» **Data records**
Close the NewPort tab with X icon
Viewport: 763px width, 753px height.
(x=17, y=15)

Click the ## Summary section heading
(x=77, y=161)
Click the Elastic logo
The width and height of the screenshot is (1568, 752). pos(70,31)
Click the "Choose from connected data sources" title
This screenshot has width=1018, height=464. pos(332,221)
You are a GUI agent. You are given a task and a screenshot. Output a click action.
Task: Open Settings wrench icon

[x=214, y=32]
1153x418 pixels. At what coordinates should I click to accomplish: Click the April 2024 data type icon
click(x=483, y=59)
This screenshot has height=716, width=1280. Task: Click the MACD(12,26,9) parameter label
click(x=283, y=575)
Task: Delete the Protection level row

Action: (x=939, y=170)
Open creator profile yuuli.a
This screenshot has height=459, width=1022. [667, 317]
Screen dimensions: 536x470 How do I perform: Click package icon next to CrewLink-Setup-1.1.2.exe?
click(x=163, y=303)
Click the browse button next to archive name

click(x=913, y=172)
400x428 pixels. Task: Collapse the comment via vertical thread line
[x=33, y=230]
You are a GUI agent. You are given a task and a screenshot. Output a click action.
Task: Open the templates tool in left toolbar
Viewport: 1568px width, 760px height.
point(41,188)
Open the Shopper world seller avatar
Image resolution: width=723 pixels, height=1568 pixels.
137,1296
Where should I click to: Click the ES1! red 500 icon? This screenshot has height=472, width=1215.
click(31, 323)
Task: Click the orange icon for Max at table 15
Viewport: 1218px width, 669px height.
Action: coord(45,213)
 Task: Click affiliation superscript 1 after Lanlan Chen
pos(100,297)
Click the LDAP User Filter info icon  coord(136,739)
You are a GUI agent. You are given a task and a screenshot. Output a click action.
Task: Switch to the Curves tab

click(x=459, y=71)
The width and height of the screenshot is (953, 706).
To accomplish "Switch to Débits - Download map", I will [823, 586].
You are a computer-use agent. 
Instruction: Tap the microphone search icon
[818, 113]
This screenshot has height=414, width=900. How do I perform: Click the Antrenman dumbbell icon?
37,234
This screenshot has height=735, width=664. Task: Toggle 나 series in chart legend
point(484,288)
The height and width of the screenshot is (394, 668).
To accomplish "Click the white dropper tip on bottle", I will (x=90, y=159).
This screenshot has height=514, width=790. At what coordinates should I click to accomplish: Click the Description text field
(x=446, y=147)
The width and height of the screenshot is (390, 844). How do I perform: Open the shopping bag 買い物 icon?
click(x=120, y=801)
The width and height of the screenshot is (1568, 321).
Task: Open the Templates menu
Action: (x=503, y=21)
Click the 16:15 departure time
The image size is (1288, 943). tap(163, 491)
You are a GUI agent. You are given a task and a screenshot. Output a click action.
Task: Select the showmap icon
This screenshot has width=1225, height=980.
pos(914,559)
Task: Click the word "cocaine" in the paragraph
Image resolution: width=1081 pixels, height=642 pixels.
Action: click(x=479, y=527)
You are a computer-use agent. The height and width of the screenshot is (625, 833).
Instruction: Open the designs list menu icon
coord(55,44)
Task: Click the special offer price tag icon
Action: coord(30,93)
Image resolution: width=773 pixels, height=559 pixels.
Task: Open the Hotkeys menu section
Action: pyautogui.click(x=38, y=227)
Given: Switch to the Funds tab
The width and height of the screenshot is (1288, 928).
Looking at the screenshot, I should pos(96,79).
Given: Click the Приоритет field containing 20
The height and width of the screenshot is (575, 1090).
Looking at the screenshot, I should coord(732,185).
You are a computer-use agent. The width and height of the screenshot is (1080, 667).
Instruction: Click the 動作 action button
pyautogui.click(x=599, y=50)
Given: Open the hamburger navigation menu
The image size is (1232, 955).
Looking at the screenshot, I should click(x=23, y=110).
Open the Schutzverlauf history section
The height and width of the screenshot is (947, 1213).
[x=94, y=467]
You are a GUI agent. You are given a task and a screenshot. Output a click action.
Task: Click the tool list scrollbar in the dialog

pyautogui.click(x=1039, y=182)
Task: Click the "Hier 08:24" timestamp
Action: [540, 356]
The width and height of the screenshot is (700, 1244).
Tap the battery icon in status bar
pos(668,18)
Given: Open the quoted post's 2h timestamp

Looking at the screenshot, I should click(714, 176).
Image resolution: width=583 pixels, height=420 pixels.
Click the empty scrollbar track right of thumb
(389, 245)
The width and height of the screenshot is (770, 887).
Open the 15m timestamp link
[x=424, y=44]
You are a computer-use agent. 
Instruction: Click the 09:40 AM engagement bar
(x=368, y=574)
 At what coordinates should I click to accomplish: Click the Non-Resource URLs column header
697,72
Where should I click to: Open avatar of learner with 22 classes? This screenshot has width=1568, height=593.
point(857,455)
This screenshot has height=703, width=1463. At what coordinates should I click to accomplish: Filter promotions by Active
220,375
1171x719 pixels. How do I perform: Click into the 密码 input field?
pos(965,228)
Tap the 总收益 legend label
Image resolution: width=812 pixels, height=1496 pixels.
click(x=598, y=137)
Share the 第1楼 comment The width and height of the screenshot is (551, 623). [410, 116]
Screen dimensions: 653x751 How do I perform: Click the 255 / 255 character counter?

» **About this task**
When you reach the line with "The width and height of the screenshot is (1288, 928)." in the records above, start writing out lines exactly, and stop once the line with "The width and height of the screenshot is (700, 1244)." has been written; include nothing else.

» **Written answer**
The width and height of the screenshot is (1288, 928).
Looking at the screenshot, I should pos(96,79).
Given: Click the Приоритет field containing 20
The height and width of the screenshot is (575, 1090).
Looking at the screenshot, I should coord(732,185).
You are a computer-use agent. The width and height of the screenshot is (1080, 667).
Instruction: Click the 動作 action button
pyautogui.click(x=599, y=50)
Given: Open the hamburger navigation menu
The image size is (1232, 955).
Looking at the screenshot, I should click(x=23, y=110).
Open the Schutzverlauf history section
The height and width of the screenshot is (947, 1213).
[x=94, y=467]
You are a GUI agent. You are given a task and a screenshot. Output a click action.
Task: Click the tool list scrollbar in the dialog

pyautogui.click(x=1039, y=182)
Task: Click the "Hier 08:24" timestamp
Action: [540, 356]
The width and height of the screenshot is (700, 1244).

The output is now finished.